* [What you need to do] The expected output is exactly the lines below, starting at the line with "The image size is (720, 608)." and ending at the line with "You are a computer-use agent. Screen", both included; no other line belongs in it.

BEGIN Data under study

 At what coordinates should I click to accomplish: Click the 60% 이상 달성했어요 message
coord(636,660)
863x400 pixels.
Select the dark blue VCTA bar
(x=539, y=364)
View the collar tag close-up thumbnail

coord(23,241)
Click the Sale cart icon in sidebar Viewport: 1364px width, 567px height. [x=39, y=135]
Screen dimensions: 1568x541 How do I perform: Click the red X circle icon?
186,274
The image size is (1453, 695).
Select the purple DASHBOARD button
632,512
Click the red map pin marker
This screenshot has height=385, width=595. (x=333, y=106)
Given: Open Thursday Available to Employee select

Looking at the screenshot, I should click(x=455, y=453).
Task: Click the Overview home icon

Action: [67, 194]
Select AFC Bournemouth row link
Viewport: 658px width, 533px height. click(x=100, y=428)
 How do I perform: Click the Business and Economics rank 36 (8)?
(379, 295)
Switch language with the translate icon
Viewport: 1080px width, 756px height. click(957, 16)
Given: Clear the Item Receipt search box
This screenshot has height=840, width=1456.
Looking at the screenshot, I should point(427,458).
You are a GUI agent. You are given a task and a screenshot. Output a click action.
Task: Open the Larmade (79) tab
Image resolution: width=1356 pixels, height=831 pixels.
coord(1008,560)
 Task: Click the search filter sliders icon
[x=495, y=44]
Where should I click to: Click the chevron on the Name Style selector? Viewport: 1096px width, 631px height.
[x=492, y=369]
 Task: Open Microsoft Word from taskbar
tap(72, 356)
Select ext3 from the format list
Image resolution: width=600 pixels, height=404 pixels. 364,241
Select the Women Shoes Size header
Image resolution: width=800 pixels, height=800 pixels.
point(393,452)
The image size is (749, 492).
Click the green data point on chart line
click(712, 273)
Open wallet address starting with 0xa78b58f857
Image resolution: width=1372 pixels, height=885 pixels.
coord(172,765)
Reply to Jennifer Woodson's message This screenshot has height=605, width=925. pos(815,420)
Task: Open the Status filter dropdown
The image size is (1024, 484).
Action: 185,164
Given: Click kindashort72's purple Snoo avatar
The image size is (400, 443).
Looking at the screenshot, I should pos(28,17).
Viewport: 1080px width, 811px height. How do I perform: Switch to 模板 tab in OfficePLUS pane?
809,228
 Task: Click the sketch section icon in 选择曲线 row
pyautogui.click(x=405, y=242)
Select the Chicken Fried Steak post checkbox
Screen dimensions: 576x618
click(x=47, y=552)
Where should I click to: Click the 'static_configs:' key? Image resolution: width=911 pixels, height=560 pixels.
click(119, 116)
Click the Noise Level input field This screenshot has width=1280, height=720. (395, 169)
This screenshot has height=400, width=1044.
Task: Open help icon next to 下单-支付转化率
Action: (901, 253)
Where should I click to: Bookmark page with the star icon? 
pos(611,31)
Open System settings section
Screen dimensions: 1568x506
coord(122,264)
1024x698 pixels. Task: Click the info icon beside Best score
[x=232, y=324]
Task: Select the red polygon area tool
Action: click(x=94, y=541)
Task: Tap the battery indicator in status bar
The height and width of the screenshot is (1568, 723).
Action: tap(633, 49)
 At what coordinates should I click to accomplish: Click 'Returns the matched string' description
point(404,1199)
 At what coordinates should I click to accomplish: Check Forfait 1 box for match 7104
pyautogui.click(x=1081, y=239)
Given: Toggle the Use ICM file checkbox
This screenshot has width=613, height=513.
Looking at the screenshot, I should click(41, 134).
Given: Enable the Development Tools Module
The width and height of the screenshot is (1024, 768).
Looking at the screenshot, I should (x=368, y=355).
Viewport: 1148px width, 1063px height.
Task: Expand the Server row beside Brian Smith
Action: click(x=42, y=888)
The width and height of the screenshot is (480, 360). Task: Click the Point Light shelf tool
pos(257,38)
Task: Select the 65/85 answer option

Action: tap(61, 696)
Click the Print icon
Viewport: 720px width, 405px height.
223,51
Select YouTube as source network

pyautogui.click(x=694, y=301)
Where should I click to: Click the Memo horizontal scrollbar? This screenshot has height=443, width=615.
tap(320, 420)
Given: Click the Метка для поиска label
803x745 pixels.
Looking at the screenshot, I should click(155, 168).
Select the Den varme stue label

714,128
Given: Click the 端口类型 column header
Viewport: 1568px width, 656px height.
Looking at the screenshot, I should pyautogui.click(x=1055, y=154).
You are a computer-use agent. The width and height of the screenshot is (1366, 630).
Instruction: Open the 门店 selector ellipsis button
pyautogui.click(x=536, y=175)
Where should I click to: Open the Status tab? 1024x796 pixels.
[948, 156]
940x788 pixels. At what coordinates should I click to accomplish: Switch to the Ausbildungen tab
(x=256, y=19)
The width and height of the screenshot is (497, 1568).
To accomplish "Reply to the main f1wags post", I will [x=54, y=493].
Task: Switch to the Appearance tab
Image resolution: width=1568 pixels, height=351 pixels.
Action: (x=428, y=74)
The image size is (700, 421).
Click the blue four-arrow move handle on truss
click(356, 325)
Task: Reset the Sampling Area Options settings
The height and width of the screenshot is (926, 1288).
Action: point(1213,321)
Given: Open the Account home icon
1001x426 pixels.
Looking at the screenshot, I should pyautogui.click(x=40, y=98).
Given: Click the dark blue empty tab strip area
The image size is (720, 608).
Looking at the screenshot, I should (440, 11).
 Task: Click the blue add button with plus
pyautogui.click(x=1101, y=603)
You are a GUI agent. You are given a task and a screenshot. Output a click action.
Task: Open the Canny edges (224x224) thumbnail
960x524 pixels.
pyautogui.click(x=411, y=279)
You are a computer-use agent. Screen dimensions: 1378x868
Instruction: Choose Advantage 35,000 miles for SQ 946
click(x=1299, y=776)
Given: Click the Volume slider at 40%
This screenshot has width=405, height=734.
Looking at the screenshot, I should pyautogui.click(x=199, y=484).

END Data under study

* [Final answer]
The image size is (720, 608).
Looking at the screenshot, I should (440, 11).
 Task: Click the blue add button with plus
pyautogui.click(x=1101, y=603)
You are a GUI agent. You are given a task and a screenshot. Output a click action.
Task: Open the Canny edges (224x224) thumbnail
960x524 pixels.
pyautogui.click(x=411, y=279)
You are a computer-use agent. Screen dimensions: 1378x868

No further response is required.